Taking payment is a constant difficulty for sex workers, and as a result are most forced to take wads of cash, which they keep in their homes. “I prefer not to use bank accounts,” Oz tells me. “And you can’t really use PayPal for that kind of thing because they ban you if they think you’re doing sex work.”

Advances in blockchain technology, though, can offer a way around this, as payments are not made through a bank and aren’t traceable. “When I work for overseas clients, I get them to pay me in Bitcoin, if they can figure that out. It’s pretty alien to some of my clients – lots are middle-aged and older, and not all that tech-savvy.”

Swipe right

Like many other sex workers, Oz occasionally gets work from dating apps like Tinder or Grindr. “Whenever I do that, I get 100 complete time-wasters for every genuine person. So it’s quite time-consuming.” Other app users tend to know he’s an escort because he has “kind of glossy” photos, which he had taken by a photographer through a Groupon deal.

I ask whether the rise of dating apps, which supposedly make casual sex easier than ever before, has affected the market for sex work, but Oz says the two scratch slightly different itches. “People who want an escort want discreetness and quality. You could have something for free or next to free at home, but people who can afford it want something special, so they’re willing to pay for it.”

Face unrecognition

Any photos of Oz online obscure his face through blurring, which he paid someone from a crowdsourcing website to do. “I blur my face because of the progress of facial recognition and reverse image search technology,” he says. “And what it might be like in another five to ten years.”
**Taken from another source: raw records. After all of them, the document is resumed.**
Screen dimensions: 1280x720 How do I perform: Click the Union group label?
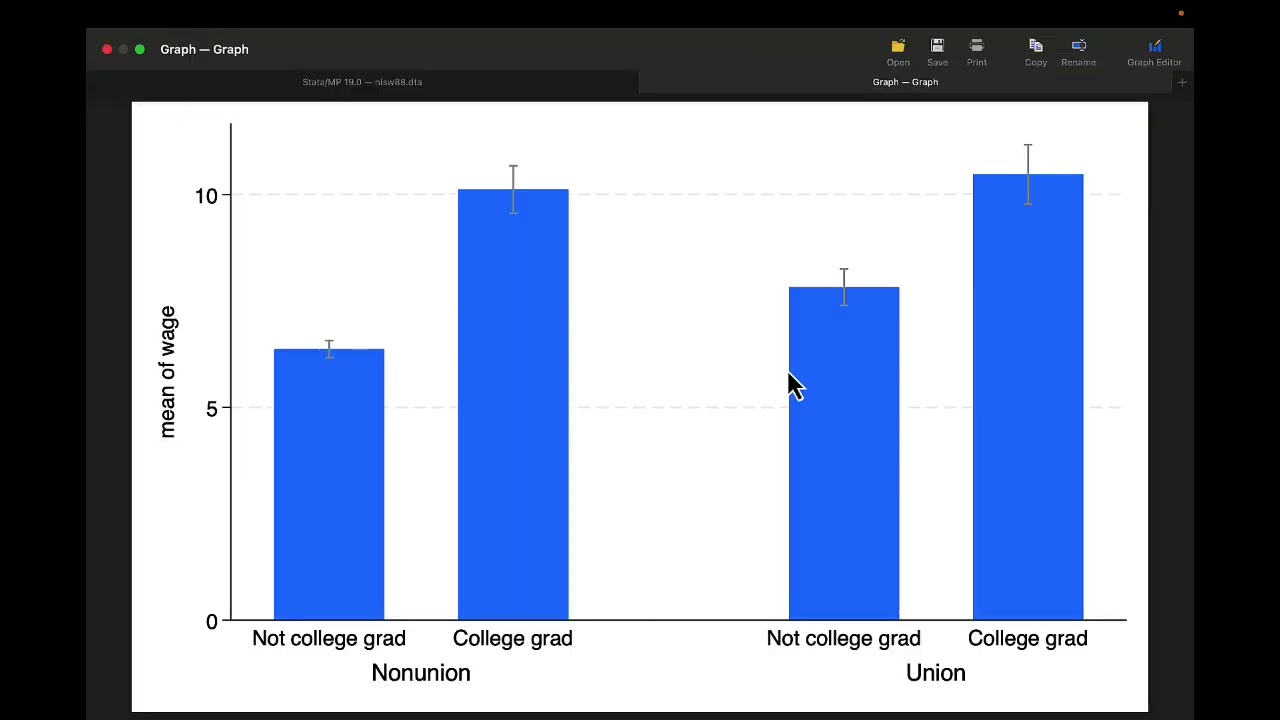pos(936,673)
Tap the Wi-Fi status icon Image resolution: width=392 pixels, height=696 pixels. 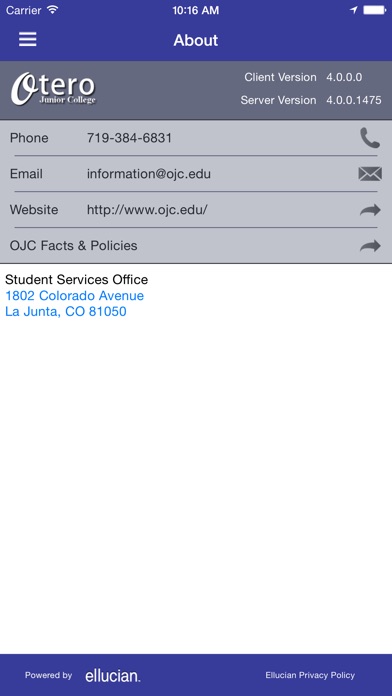click(x=53, y=10)
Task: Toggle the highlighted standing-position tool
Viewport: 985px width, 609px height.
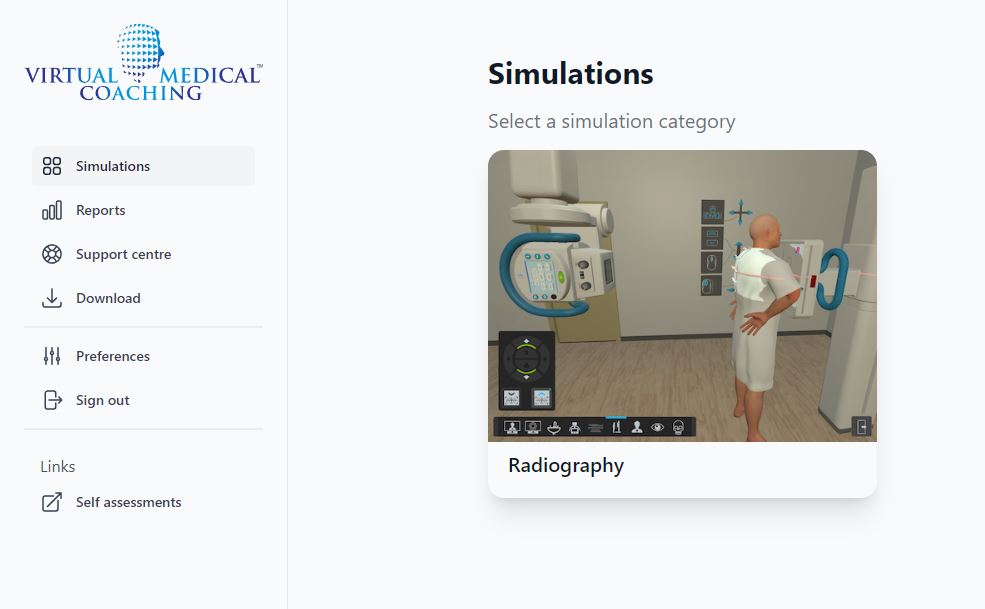Action: click(618, 426)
In Russia, this is already a pressing concern: FindFace, a facial recognition app, has been used to find sex workers on social media and out them to friends and family.

Double ohh 7

Perhaps most importantly, new technology is helping keep sex workers safe. The Ugly Mugs app and email alerts, used by Oz and many of his friends, circulate details of punters who didn’t pay or were violent.

Oz also uses the TrueCaller app, which shows you what names a phone number has been saved under in other users’ phones. The app is marketed to the general public, so you may just find they’re listed as “Bob”, but it’s also popular among sex workers who might mark “do not work with” or “time waster”.
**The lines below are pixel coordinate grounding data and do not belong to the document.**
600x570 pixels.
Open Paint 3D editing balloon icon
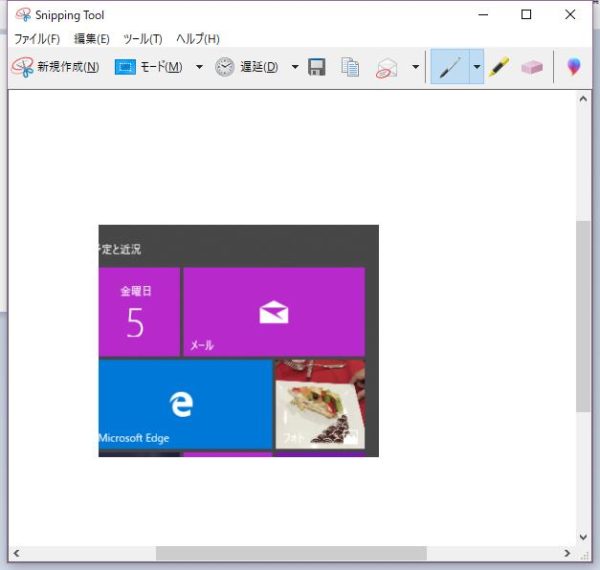coord(573,67)
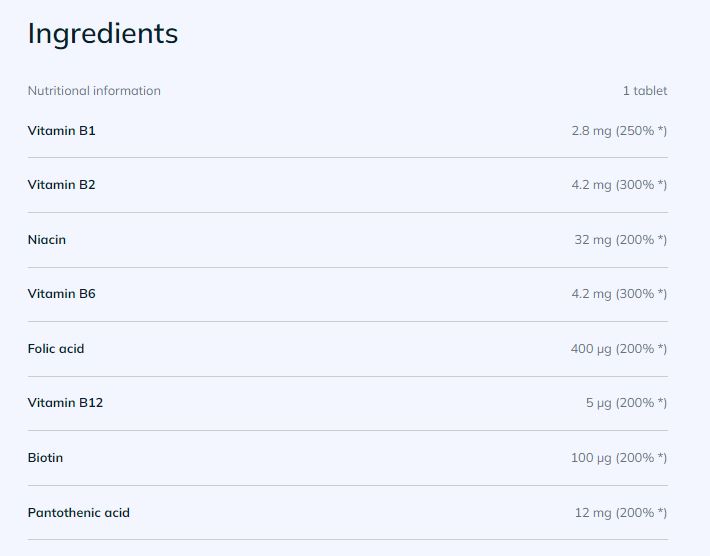Click the Vitamin B2 4.2 mg value
The height and width of the screenshot is (556, 710).
pos(590,185)
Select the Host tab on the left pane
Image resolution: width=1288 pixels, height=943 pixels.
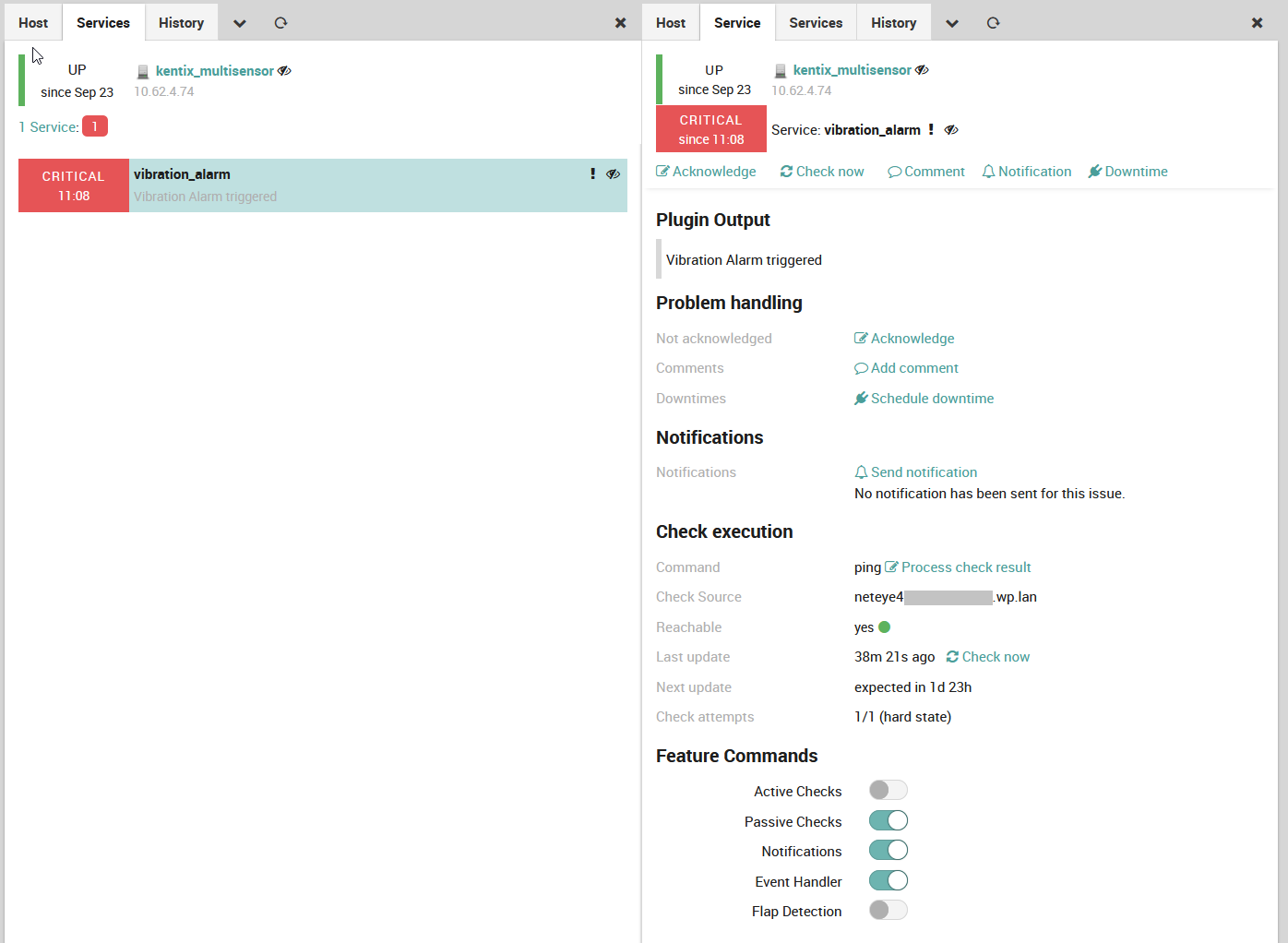pyautogui.click(x=32, y=22)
Escorts also use photo recognition (such as reverse searching an image on Google to see where it has appeared before) to check out punters’ photos. “We investigate them to see whether they are using a fake photo or are dangerous,” Oz says. “But also to see how rich they are.”

While Oz has his digital escorting down to an art, the skillset overlaps with some very different industries. “I know a few escorts who would make quite good spies,” Oz says, “because of the skillset they picked up on the job.”